┏━━
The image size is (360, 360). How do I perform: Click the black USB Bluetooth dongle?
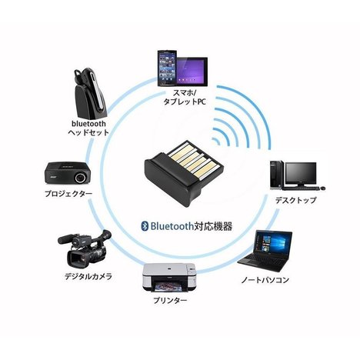click(184, 172)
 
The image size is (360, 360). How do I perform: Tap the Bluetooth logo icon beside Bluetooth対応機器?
click(145, 226)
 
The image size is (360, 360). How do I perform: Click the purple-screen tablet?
click(192, 71)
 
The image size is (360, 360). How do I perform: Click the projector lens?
click(81, 176)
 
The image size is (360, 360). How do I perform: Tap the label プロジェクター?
click(68, 194)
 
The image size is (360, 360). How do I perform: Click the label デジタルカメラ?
click(88, 276)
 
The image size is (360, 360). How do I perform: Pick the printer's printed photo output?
click(167, 285)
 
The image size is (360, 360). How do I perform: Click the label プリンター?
click(170, 300)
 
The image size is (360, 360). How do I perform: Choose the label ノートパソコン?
click(265, 280)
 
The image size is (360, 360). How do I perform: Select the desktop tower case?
click(276, 175)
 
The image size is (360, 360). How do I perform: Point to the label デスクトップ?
click(295, 200)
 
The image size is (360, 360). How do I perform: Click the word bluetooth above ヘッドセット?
click(88, 124)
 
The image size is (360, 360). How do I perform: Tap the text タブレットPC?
click(185, 102)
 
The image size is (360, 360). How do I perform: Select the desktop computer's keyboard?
click(301, 188)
┗━━
■ **Exercise description**
Repeat all of the rows above word for word, leaving out the pictures.

■ **Reply**
The image size is (360, 360). How do I perform: Click the black USB Bluetooth dongle?
click(184, 172)
 
The image size is (360, 360). How do I perform: Tap the Bluetooth logo icon beside Bluetooth対応機器?
click(145, 226)
 
The image size is (360, 360). How do I perform: Click the purple-screen tablet?
click(192, 71)
 
The image size is (360, 360). How do I perform: Click the projector lens?
click(81, 176)
 
The image size is (360, 360). How do I perform: Tap the label プロジェクター?
click(68, 194)
 
The image size is (360, 360). How do I perform: Click the label デジタルカメラ?
click(88, 276)
 
The image size is (360, 360). How do I perform: Pick the printer's printed photo output?
click(167, 285)
 
The image size is (360, 360). How do I perform: Click the label プリンター?
click(170, 300)
 
The image size is (360, 360). How do I perform: Choose the label ノートパソコン?
click(265, 280)
 
The image size is (360, 360). How do I perform: Select the desktop tower case?
click(276, 175)
 
The image size is (360, 360). How do I perform: Point to the label デスクトップ?
click(295, 200)
 
The image size is (360, 360). How do I perform: Click the word bluetooth above ヘッドセット?
click(88, 124)
 
The image size is (360, 360). How do I perform: Tap the text タブレットPC?
click(185, 102)
 
The image size is (360, 360). How do I perform: Select the desktop computer's keyboard?
click(301, 188)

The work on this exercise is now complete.